Source: Windtree Therapeutics website, December 13, 2018.

Investment issues to consider

In July 2017, Windtree’s Phase 2 trial of Aerosurf failed to meet the primary endpoint due to the unexpected rate of treatment interruptions resulting from clogs in specific lots of the system’s disposable cartridge filters. The stock has never fully recovered from investors’ reaction to the disappointing news last year, though it has more than doubled in the past two months to $4.30, for a market capitalization of still only $16 million. Additionally, investors should note that the stock has endured three reverse splits in the last eight years: 1-for-15 in December 2010 (when it was known as Discovery Laboratories, DSCO), 1-for-14 in January 2016 and 1-for-20 in December 2017.

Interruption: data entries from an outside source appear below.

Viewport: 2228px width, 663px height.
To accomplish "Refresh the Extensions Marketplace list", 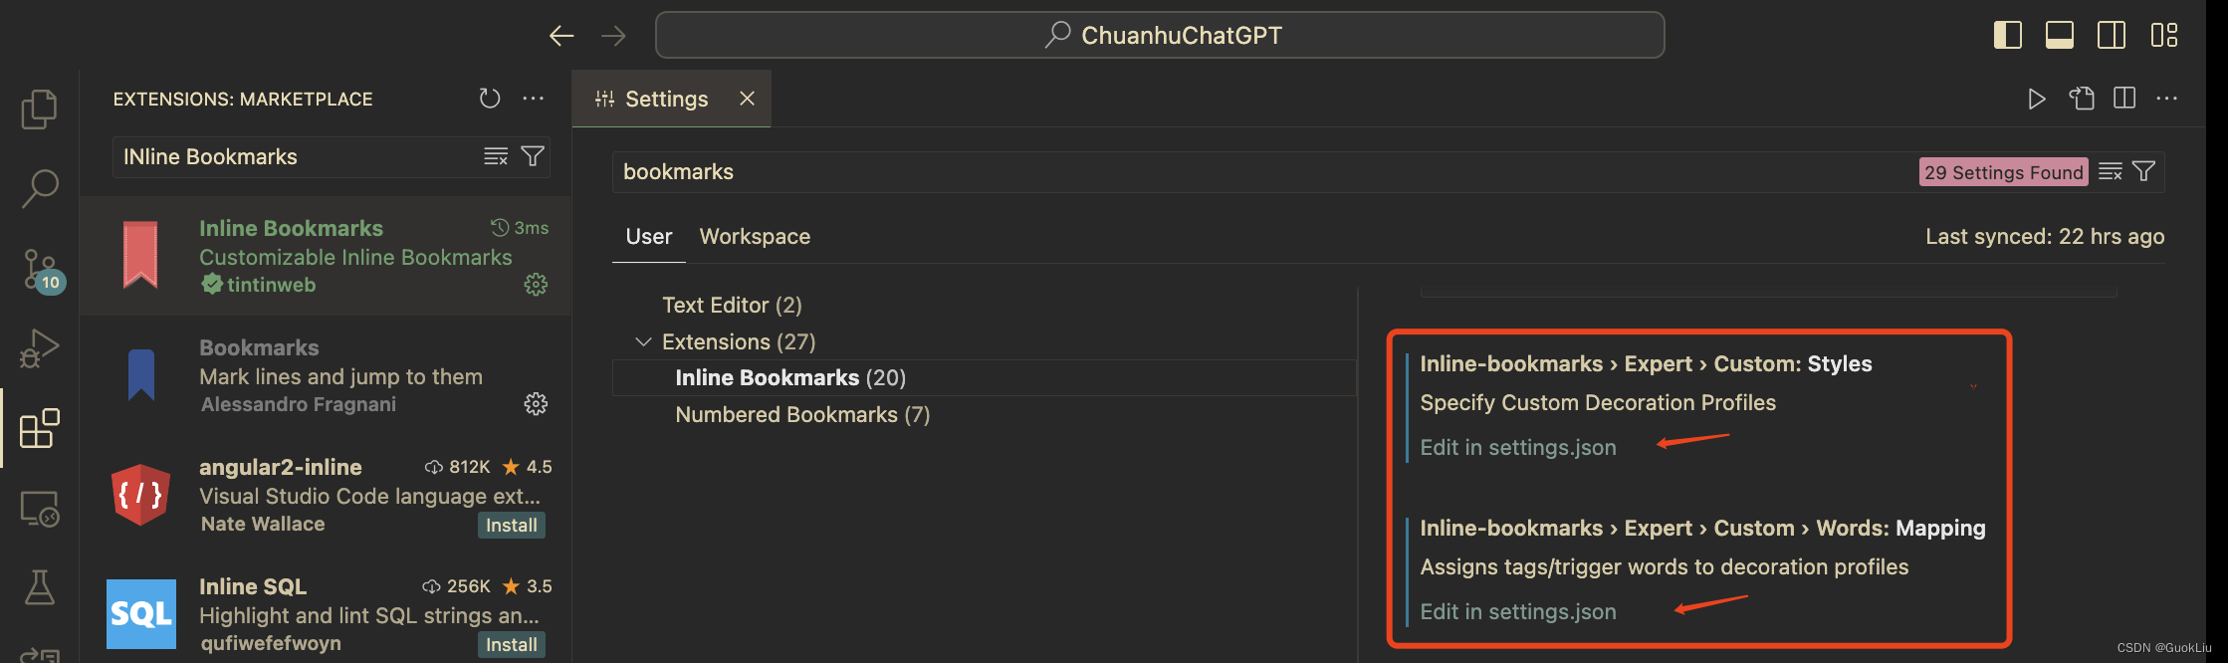I will (x=489, y=98).
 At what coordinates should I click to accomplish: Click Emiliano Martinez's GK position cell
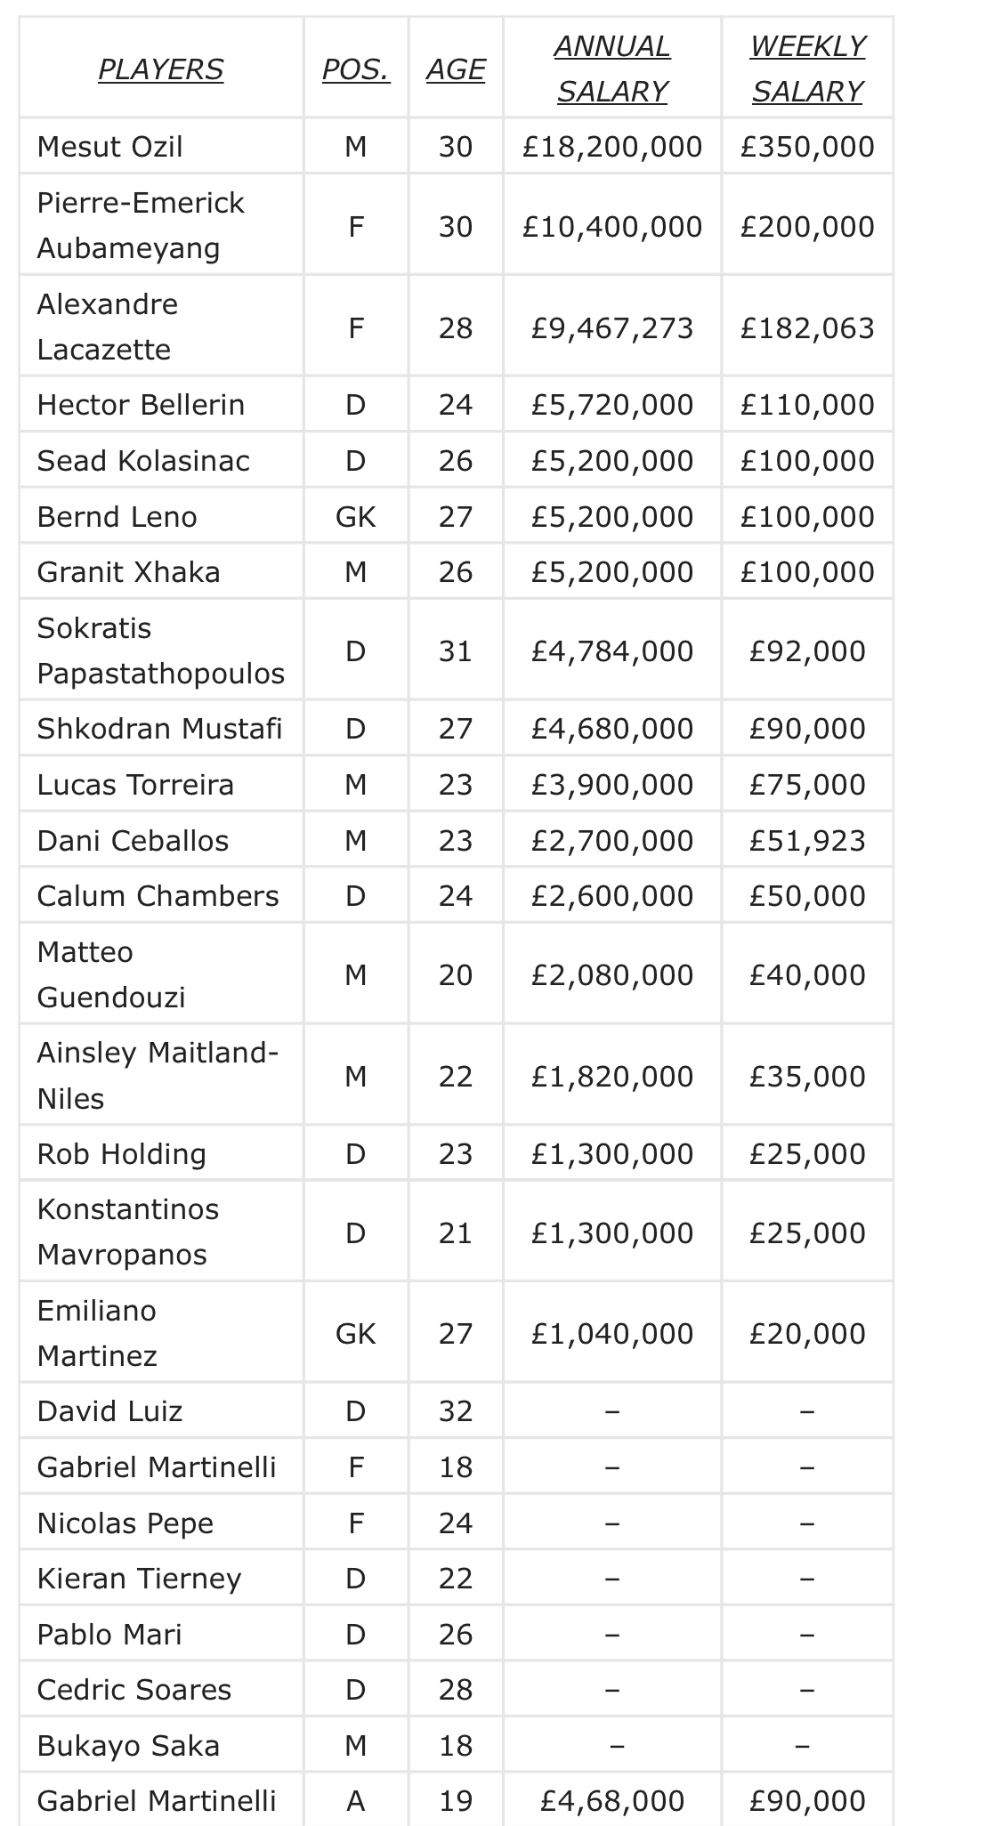(355, 1334)
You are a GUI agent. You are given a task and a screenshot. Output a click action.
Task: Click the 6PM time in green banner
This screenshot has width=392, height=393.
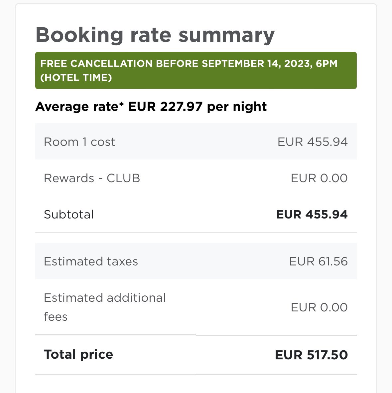(327, 64)
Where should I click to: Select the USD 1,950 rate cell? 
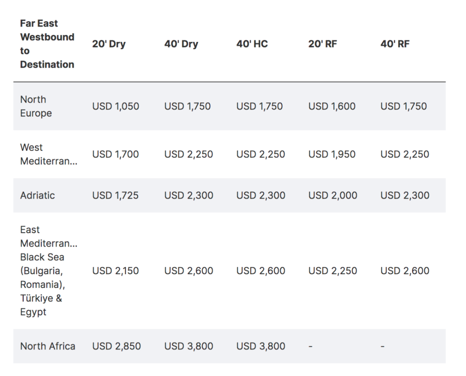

The company faces significant liquidity risks, as disclosed in the most recent Form 10-Q, with only $640,000 in cash and $18.1 million in current liabilities, including $4.3 million in loans payable, as of Sept. 30, 2018. Subsequent to the filing of the 10-Q, however, Windtree has taken positive steps on the loan, announcing a restructuring agreement with Battelle Memorial Institute last week.

Windtree has disclosed in its past two Form 10-Q filings that it’s “engaged in active diligence and discussions for a potential strategic transaction that, if completed, would bring additional capital and diversify our assets.” Additionally, Lee’s Pharmaceutical Holdings, a Chinese pharmaceutical company listed in Hong Kong (950), and Windtree’s majority shareholder “has provided, and has indicated that it will continue to provide, financial support.”

The need to treat infants with RDS is, sadly, very large. Windtree estimates it has an $800 million to $1 billion potential revenue opportunity, treating not only RDS patients treated with surfactant therapy but also expanding the patient population to include those infants not treated with surfactant therapy. We’ll be watching this company closely for signs of continued progress in its strategic discussions and any other positive changes to the health of its balance sheet.